**Instructions for the task:** Repeat word for word the opening stretch of the entries, from the first line through the line containing "Screen dimensions: 600x450".

**Data extract:**
——

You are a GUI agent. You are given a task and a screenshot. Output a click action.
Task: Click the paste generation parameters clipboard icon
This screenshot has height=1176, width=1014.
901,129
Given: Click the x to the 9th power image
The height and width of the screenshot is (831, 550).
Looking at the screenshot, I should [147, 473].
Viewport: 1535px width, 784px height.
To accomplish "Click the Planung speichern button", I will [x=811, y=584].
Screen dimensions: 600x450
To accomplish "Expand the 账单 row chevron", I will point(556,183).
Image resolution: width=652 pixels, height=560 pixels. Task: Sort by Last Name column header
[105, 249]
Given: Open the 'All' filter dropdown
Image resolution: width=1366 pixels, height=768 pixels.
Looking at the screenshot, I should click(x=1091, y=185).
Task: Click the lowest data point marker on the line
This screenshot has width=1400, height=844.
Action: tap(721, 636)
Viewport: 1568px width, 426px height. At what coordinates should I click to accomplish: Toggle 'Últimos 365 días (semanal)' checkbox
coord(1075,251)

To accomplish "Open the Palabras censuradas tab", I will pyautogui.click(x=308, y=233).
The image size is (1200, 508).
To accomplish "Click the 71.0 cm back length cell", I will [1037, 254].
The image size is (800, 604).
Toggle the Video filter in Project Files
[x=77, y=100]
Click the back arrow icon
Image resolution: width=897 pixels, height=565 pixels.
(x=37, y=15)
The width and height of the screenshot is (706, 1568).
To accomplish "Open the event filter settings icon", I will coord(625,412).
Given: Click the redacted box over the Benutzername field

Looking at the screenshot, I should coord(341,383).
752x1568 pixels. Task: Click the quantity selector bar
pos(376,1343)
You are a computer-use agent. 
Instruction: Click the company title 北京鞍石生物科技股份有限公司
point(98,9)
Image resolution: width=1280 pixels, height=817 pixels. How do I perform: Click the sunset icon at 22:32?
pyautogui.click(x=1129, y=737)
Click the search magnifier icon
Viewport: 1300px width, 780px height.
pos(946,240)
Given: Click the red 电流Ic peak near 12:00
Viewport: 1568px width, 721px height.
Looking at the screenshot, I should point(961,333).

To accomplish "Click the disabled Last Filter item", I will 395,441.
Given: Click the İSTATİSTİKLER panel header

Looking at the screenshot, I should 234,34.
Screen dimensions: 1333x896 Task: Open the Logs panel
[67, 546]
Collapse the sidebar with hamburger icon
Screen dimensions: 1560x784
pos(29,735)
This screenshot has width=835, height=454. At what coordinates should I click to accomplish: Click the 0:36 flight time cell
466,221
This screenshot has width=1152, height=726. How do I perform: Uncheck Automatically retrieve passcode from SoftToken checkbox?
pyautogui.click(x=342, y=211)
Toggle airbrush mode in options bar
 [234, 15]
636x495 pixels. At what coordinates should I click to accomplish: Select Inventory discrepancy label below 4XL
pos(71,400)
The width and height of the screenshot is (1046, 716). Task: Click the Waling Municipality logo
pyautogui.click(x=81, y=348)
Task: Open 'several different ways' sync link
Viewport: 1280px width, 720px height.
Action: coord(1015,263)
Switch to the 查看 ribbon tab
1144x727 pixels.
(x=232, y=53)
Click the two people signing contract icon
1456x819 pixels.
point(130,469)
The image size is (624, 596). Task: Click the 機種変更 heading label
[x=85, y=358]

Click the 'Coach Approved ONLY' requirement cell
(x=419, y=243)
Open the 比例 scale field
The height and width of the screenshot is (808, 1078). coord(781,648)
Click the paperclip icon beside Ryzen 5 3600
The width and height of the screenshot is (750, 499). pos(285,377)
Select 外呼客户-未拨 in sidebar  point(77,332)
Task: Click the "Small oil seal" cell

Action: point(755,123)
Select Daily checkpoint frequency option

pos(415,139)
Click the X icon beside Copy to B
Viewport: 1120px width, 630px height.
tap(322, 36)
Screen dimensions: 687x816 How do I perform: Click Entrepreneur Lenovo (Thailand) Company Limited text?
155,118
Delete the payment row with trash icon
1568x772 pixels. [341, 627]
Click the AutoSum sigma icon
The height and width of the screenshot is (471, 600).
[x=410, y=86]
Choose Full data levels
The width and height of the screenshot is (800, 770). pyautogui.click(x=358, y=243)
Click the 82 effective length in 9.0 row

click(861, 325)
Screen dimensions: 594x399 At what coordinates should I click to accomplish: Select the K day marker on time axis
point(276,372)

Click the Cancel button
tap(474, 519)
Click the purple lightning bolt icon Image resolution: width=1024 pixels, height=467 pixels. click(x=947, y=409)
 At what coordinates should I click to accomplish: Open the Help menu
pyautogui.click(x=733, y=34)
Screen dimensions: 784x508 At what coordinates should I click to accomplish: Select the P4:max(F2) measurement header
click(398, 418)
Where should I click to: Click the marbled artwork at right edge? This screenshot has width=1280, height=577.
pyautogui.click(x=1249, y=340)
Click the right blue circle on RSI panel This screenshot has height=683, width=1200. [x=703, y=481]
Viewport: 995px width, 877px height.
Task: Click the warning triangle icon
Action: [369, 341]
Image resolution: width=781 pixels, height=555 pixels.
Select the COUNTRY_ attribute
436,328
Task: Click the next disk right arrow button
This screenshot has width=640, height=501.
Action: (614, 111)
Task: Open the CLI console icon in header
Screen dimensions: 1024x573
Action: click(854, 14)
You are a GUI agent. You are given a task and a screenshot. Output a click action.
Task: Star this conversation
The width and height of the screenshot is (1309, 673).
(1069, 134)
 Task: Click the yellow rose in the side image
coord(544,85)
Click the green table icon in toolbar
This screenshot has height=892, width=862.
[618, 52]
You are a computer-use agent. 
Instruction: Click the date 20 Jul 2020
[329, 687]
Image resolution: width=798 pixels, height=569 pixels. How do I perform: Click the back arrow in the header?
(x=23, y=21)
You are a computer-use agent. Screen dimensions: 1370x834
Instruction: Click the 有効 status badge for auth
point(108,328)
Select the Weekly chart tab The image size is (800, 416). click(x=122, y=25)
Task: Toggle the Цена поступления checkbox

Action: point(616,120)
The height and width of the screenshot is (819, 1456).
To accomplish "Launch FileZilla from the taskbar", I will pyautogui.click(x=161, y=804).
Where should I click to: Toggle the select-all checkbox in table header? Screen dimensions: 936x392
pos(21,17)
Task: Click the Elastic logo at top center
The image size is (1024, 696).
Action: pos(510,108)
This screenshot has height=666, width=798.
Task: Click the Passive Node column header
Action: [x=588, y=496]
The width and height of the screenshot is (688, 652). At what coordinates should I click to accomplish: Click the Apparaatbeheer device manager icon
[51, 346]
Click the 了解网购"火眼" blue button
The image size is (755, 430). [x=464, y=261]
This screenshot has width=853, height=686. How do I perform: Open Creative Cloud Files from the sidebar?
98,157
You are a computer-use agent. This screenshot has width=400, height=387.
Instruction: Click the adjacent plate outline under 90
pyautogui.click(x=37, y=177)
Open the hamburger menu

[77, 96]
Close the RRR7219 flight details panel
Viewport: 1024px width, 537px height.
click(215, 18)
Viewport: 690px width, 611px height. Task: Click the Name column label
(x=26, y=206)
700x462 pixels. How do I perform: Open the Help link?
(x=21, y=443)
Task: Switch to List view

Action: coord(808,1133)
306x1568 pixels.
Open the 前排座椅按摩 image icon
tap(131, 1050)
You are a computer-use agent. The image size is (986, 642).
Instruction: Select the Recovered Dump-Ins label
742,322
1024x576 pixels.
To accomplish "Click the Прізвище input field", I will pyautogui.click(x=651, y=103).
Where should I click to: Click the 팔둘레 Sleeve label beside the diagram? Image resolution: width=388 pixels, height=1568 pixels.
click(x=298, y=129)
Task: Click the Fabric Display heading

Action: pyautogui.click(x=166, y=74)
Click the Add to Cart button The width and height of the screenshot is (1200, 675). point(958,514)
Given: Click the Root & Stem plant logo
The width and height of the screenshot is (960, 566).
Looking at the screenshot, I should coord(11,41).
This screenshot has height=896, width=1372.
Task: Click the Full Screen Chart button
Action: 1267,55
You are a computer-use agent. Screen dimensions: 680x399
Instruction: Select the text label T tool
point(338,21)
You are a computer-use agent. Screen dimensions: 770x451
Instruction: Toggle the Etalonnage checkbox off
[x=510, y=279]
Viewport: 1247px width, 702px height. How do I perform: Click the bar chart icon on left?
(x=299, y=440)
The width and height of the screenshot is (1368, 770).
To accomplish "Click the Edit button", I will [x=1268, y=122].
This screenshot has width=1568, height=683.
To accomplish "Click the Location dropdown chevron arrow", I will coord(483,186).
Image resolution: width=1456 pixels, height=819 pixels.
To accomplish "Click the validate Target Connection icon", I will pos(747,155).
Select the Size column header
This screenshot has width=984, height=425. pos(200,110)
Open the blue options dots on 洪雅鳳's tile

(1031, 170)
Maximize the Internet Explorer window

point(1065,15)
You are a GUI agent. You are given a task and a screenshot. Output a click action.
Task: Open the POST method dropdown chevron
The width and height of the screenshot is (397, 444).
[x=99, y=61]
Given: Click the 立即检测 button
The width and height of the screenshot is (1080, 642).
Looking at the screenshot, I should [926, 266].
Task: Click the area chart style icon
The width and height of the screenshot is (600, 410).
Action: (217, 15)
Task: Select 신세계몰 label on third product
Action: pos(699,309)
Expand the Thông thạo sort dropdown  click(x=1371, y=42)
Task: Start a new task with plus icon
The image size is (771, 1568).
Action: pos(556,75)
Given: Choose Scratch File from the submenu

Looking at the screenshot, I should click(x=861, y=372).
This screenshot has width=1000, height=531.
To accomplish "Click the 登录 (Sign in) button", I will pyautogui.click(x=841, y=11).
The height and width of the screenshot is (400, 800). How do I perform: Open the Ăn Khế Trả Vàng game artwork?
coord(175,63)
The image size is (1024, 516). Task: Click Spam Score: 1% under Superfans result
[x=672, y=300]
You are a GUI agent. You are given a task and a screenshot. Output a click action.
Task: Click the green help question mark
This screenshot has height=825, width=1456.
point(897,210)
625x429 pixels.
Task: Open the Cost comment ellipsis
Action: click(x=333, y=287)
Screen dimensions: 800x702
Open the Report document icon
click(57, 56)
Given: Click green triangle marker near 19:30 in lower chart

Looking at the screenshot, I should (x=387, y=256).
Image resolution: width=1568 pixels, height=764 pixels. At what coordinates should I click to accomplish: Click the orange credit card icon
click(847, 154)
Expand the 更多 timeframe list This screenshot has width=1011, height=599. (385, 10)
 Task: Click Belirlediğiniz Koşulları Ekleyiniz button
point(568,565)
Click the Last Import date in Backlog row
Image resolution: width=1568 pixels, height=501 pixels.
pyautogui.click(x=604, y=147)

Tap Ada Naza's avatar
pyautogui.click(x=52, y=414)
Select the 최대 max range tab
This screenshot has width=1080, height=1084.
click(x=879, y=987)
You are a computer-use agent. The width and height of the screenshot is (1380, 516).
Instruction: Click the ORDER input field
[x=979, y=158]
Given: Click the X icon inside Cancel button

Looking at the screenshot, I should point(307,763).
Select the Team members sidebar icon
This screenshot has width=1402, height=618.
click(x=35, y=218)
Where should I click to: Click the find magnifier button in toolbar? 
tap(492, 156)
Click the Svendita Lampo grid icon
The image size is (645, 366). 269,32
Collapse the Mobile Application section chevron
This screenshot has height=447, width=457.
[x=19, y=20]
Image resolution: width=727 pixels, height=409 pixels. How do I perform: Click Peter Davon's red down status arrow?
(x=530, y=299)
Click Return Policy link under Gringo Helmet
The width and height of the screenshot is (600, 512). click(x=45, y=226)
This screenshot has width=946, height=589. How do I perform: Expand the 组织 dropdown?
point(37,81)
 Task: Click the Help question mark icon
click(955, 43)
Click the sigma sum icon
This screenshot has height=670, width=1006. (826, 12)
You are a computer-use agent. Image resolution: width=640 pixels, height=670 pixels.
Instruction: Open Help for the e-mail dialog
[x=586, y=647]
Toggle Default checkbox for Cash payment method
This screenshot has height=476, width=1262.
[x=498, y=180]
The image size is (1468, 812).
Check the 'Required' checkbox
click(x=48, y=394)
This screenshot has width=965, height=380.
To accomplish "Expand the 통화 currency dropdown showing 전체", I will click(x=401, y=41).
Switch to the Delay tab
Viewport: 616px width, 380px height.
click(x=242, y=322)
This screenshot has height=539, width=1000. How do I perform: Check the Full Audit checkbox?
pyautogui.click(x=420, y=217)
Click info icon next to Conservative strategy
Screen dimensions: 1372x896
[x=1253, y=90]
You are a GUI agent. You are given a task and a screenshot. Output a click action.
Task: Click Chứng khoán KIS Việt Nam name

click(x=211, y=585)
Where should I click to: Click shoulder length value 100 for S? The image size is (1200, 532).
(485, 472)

——

**Output for this exercise:**
You are a GUI agent. You are given a task and a screenshot. Output a click action.
Task: Click the paste generation parameters clipboard icon
This screenshot has height=1176, width=1014.
901,129
Given: Click the x to the 9th power image
The height and width of the screenshot is (831, 550).
Looking at the screenshot, I should [147, 473].
Viewport: 1535px width, 784px height.
To accomplish "Click the Planung speichern button", I will [x=811, y=584].
Screen dimensions: 600x450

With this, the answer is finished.